Museum of Fine Arts, Houston showcases French great's lost masterpiece
A lost painting by one of the greats of the 18th century, French romantic period, Eugène Delacroix, has not only been found, but will soon have a new Texas home at the Museum of Fine Arts, Houston. This masterwork, Women of Algiers in Their Apartment (1833–34) is an early version of Delacroix’s monumental Femmes d’Alger (1834), now part of the Louvre’s collection.
The last known whereabouts of the painting, which sold in 1850, and the story of what happened to the Women of Algiers remained a mystery for more than 150 years. Only in 2018 did the painting reappear when a Paris collector asked Paris gallerist Philippe Mendes to authenticate. The painting was indeed then authenticated by Delacroix expert Virginie Cauchi-Fatiga and then exhibited for the first time this summer at Galerie Philippe Mendes, Paris.
“After months of speculation about the destination of this truly extraordinary painting, I am very pleased to say that Delacroix’s first, long-lost Femmes d’Alger will have a public and permanent home here in Houston,” explained MFAH director Gary Tinterow, in a statement. “Women of Algiers in Their Apartment is a landmark addition to our collections.”

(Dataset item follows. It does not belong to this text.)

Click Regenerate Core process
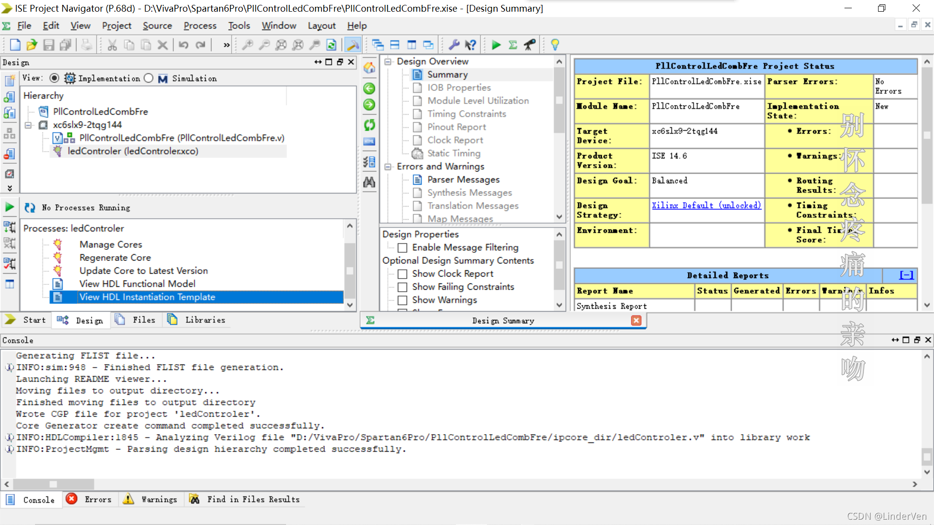The height and width of the screenshot is (525, 934). pos(115,258)
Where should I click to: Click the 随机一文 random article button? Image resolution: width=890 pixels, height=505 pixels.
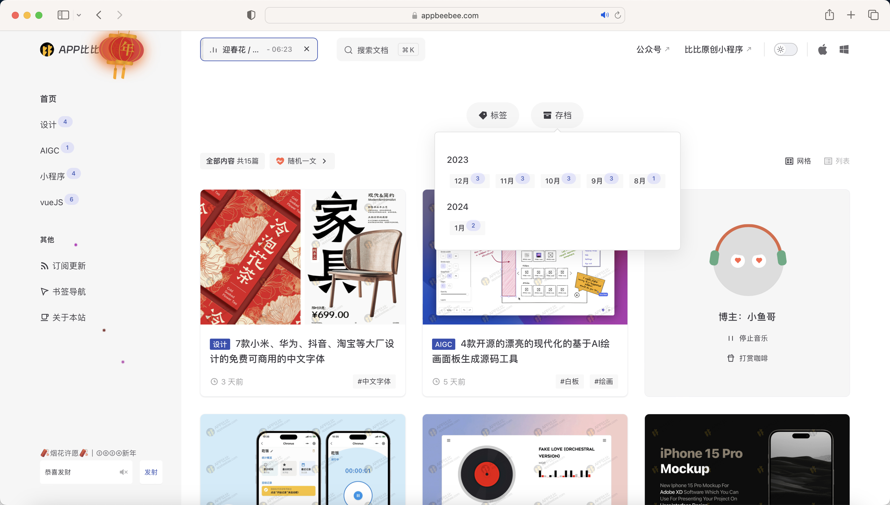(302, 161)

When Delacroix was 32 he joined a diplomatic mission to Algiers led by by the Comte de Mornay after France invaded North Africa in 1830. Invited into the homes of Moroccan Jewish and Muslim families, he sketched and painted scenes of everyday life seldom seen by his fellow French citizens. Comte de Mornay, who led the mission, would purchase Women of Algiers in Their Apartment from Delacroix but then sell it in 1850, when it disappeared from art record, until now.
The painting depicts the private sanctuary of the women and their maidservants who lived in the home of an Algerian official and reveals an intriguing story to be interpreted by the viewer. Both the Louvre painting and a third version of the scene now part of the the collection of the Musée Fabre in Montpellier influenced Van Gogh, Gauguin, and Picasso.
The MFAH has no intention of keeping this phenomenal acquisition private for long, so Women of Algiers in Their Apartment will go on view to the city, and world, at the museum on October 3.